Lab 2.1 — Sampling Axis and Interpretation¶
Lab 2.1 — Sampling Axis and Interpretation¶
Goal¶
Verify that the same captured signal can produce a correct-looking but incorrect engineering conclusion if the sampling rate is interpreted incorrectly.
Why this matters¶
A spectrum plot is only meaningful together with the correct Fs. If Fs is wrong, every FFT bin is mapped to the wrong physical frequency, even when the plot shape itself still looks plausible.
Experiment¶
The script generates a complex tone with:
- correct sample rate
Fs = 1.0 MHz; - intentionally wrong interpretation
Fs = 0.8 MHz; - non-zero DC offset;
- additive noise;
- a known expected tone near
123.456 kHz.
The lab compares:
- time-domain I/Q preview;
- FFT magnitude with the correct frequency axis;
- the same FFT magnitude with a wrong frequency axis;
- measured peak frequency error for both interpretations.
Run¶
From the repository root:
python blocks/block_02_signals_and_sampling/python/sampling_analysis.py
Or run the representative lab pack:
python tools/run_all_labs.py
Expected artifacts¶
| Artifact | Meaning |
|---|---|
docs/assets/lab21_sampling_time_domain.png |
I/Q preview in time domain |
docs/assets/lab21_sampling_frequency_axis.png |
correct vs wrong Fs interpretation on the FFT axis |
docs/assets/lab21_sampling_metrics.json |
expected tone, measured peaks and interpretation errors |
Interpretation checks¶
- The correct interpretation should place the tone close to the expected
123.456 kHz. - The wrong interpretation should shift the measured peak significantly, even though the spectral shape still looks reasonable.

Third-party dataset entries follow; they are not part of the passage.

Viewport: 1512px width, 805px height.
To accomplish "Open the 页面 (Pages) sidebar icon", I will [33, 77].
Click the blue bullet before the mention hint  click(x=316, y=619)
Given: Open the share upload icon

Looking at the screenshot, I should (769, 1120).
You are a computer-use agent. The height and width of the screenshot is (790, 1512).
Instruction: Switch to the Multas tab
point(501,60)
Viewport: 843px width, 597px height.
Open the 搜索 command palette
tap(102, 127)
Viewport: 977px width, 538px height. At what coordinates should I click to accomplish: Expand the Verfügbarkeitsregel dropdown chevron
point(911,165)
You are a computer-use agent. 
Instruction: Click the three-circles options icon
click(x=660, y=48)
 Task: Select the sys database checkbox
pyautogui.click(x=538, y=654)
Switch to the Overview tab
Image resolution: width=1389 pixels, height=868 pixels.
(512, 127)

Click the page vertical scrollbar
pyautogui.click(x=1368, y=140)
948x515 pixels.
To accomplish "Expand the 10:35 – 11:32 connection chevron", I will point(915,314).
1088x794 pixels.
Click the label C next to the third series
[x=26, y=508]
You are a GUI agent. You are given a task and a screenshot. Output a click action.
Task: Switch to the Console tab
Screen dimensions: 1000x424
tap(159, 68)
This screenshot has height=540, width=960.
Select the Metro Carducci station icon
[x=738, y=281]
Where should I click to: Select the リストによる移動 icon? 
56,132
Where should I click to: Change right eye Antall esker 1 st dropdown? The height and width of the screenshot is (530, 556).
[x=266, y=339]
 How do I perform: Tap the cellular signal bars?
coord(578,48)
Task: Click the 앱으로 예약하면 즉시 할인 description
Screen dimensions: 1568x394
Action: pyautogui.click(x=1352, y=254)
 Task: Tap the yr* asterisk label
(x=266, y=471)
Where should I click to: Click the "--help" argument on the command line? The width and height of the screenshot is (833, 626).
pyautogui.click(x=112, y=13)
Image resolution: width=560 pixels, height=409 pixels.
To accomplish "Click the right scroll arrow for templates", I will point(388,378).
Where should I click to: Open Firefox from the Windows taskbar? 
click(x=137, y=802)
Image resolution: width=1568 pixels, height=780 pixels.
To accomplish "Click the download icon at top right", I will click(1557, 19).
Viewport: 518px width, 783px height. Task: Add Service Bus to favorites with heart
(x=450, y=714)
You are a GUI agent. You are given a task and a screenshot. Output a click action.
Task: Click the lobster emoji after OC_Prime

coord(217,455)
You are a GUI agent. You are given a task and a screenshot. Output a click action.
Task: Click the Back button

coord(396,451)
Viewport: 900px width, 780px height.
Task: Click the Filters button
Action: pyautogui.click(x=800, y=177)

- The metrics JSON should show a small error for the correct axis and a much larger error for the wrong axis.
- The time-domain preview should also help detect DC offset and clipping risk before moving to frequency-domain conclusions.
Report checklist¶
- [ ] Record the assumed
Fs, FFT size and tone frequency. - [ ] Explain why the same FFT magnitude can support both a correct and a wrong conclusion.
- [ ] Attach the time-domain preview and the frequency-axis comparison plot.
- [ ] Quote the correct and wrong frequency errors from the metrics JSON.
- [ ] State which metadata field must be protected in a real IQ capture workflow.